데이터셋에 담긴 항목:
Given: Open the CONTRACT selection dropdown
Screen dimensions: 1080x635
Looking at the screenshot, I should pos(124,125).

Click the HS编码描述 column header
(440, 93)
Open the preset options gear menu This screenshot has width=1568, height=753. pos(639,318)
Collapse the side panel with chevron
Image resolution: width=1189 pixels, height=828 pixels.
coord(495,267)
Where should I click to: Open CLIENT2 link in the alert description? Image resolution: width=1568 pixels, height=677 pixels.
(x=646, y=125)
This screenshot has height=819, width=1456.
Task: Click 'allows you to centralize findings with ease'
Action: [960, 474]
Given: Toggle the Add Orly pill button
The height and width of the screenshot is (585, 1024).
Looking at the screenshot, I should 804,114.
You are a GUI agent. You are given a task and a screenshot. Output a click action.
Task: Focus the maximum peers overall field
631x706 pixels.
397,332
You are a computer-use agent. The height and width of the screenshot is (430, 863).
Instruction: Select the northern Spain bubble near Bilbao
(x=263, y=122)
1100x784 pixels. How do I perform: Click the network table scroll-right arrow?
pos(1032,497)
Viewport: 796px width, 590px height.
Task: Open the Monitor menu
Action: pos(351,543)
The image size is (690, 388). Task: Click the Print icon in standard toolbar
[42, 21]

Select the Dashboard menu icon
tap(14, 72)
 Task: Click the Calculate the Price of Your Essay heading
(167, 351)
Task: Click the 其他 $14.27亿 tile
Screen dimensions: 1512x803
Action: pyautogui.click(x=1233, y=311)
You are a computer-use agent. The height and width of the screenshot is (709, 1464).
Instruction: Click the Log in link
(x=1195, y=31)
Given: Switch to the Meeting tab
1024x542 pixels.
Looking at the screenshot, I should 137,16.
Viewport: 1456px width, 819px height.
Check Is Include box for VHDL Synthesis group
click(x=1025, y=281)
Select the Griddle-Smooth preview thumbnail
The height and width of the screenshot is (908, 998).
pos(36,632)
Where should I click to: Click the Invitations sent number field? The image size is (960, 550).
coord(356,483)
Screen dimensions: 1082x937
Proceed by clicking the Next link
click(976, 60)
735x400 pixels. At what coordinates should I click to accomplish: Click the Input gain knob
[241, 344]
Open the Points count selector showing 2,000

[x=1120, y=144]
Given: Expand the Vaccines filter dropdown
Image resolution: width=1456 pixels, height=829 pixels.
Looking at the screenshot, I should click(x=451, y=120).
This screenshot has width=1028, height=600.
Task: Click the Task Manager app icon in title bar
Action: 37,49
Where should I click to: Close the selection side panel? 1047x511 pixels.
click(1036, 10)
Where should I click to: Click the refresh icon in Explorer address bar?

■ **서술형 과제**:
위 항목에서 "You are a GUI" 문구가 있는 줄부터 "(x=263, y=122)" 문구가 있는 줄까지, 양 끝 줄을 포함한 줄들만 요청까지 그대로 다시 적으세요. 이때 답에 나온 좌표는 숫자마다 31을 더해 옮기세요.

■ **완성된 과제**:
You are a GUI agent. You are given a task and a screenshot. Output a click action.
Task: Focus the maximum peers overall field
631x706 pixels.
428,363
You are a computer-use agent. The height and width of the screenshot is (430, 863).
Instruction: Select the northern Spain bubble near Bilbao
(x=294, y=153)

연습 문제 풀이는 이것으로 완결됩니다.